----- Alıntı Metin -----

Cumhurbaşkanı Yardımcısı Fuat Oktay, Deprem Araştırmaları Sanal Konferansı'nda, “Bilim temelli bir yaklaşımla Türkiye’nin deprem gerçeğini çok boyutlu olarak ele almayı sürdüreceğiz. Konferansta sunulan araştırmaları, fikirleri ve önerileri bizzat yakından takip edeceğiz” dedi.
Kahramanmaraş merkezli 7,6 ve 7,7’lik depremlerin ele alındığı sanal konferans düzenlendi. Konferansta bilim insanlarının Doğal Afetler Odaklı Saha Çalışması Acil Destek Programı çerçevesinde desteklenen 124 proje ile elde edilen bulgular, ulaşılan hedefler ve öngörülen katkılar aktarıldı. Cumhurbaşkanı Yardımcısı Fuat Oktay’ın da videolu mesaj gönderdiği konferansa Sanayi ve Teknoloji Bakanı Mustafa Varank, AFAD Başkanı Yunus Sezer çevrimiçi olarak katılım sağladı.
Programa video mesaj gönderen Cumhurbaşkanı Yardımcısı Oktay, Türkiye’nin Şubat ayında "yüzyılın depremi" olarak nitelendirebilen art arda büyük depremler yaşadığını belirterek, “Deprem haberini alır almaz devletimizin tüm imkanlarını harekete geçirdiğimiz gibi hem ülkemizin afetlere dayanıklılığını artırmak hem de afet yönetimini daha etkin hale getirmek için bilimsel alanda da bir seferberlik başlattık. Bilimsel alandaki seferberliğin öncülerinden birisi olarak ülkemizde bilim ve teknolojinin amiral gemisi olan TÜBİTAK’ı belirlemiştik. Cumhurbaşkanımız Sayın Recep Tayyip Erdoğan’ın liderliğinde oluşturulan ‘Türkiye Ulusal Risk Kalkanı’ modelinin de altlığını oluşturacak çalışmalar başlatıldı” diye konuştu.
"Bilim temelli bir yaklaşımla Türkiye’nin deprem gerçeğini çok boyutlu olarak ele almayı sürdüreceğiz”

-----

◆ Amaç: Yukarıdaki deprem konferansı haberinden "Cumhurbaşkanı Yardımcısı Fuat Oktay, Deprem" sözleriyle başlayıp "olarak katılım sağladı." sözleri de dahil olmak üzere devam eden bölümü hiç değiştirmeden yazın.

----- Kayıtlar -----

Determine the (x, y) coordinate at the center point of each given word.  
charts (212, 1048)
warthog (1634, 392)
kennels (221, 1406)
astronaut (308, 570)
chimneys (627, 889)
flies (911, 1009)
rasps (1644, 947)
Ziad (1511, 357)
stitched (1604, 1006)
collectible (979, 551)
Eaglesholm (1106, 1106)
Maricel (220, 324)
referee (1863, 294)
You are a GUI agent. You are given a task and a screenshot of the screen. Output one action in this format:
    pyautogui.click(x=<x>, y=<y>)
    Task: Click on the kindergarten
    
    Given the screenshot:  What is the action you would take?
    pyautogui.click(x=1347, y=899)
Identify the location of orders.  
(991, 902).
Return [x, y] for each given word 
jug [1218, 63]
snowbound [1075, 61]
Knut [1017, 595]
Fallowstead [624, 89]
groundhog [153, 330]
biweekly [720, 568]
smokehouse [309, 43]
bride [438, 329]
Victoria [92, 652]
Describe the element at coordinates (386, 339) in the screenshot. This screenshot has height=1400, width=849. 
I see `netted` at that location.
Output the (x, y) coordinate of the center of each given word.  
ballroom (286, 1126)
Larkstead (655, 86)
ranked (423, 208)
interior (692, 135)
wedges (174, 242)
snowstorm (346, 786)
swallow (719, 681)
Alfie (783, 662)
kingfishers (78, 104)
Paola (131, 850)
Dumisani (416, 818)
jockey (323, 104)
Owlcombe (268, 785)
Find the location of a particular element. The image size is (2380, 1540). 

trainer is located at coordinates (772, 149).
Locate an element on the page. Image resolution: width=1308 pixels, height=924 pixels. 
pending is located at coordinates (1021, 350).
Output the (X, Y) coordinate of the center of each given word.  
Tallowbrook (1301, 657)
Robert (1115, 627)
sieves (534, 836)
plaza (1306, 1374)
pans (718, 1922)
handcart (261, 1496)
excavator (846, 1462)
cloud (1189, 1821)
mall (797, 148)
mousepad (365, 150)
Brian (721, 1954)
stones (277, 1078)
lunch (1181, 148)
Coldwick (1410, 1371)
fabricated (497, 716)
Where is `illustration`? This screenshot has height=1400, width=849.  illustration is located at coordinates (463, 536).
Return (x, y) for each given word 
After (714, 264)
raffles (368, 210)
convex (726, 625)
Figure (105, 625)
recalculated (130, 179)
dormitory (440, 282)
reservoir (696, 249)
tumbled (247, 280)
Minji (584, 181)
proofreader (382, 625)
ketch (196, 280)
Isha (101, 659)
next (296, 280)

-----

◆ Sonuç:
Cumhurbaşkanı Yardımcısı Fuat Oktay, Deprem Araştırmaları Sanal Konferansı'nda, “Bilim temelli bir yaklaşımla Türkiye’nin deprem gerçeğini çok boyutlu olarak ele almayı sürdüreceğiz. Konferansta sunulan araştırmaları, fikirleri ve önerileri bizzat yakından takip edeceğiz” dedi.
Kahramanmaraş merkezli 7,6 ve 7,7’lik depremlerin ele alındığı sanal konferans düzenlendi. Konferansta bilim insanlarının Doğal Afetler Odaklı Saha Çalışması Acil Destek Programı çerçevesinde desteklenen 124 proje ile elde edilen bulgular, ulaşılan hedefler ve öngörülen katkılar aktarıldı. Cumhurbaşkanı Yardımcısı Fuat Oktay’ın da videolu mesaj gönderdiği konferansa Sanayi ve Teknoloji Bakanı Mustafa Varank, AFAD Başkanı Yunus Sezer çevrimiçi olarak katılım sağladı.